WORK INSTRUCTION »
Using the material below, print the line that contains "Viewport: 1005px width, 663px height.", the line that contains "The width and", and every line in between, exactly and nothing else.

WORKING DATA »

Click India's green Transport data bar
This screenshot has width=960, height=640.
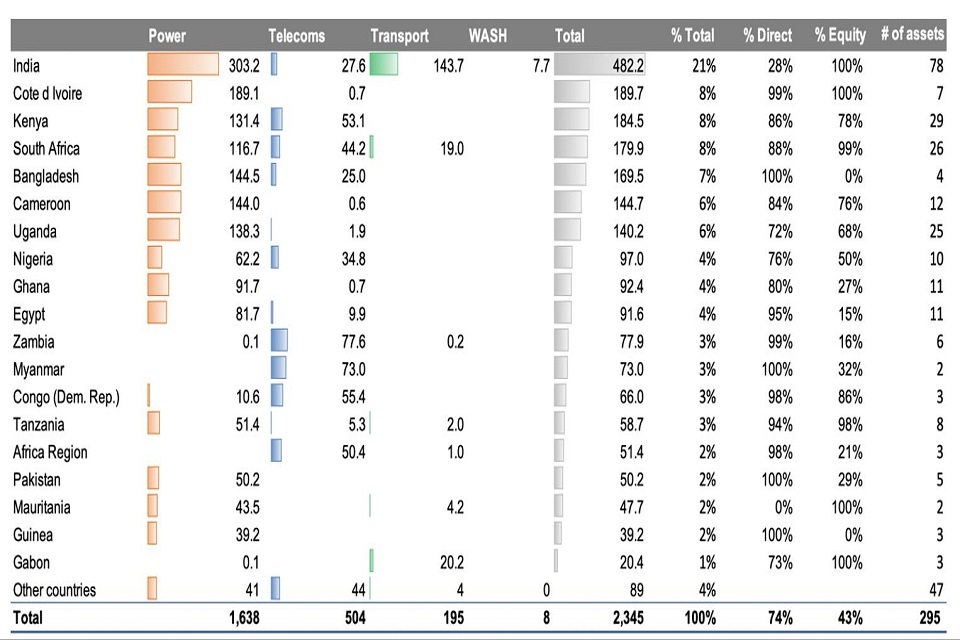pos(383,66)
==
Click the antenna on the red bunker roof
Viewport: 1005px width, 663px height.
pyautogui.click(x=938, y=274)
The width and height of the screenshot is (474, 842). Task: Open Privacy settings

RESULT OF THIS TASK »
Viewport: 1005px width, 663px height.
pyautogui.click(x=938, y=274)
The width and height of the screenshot is (474, 842). Task: Open Privacy settings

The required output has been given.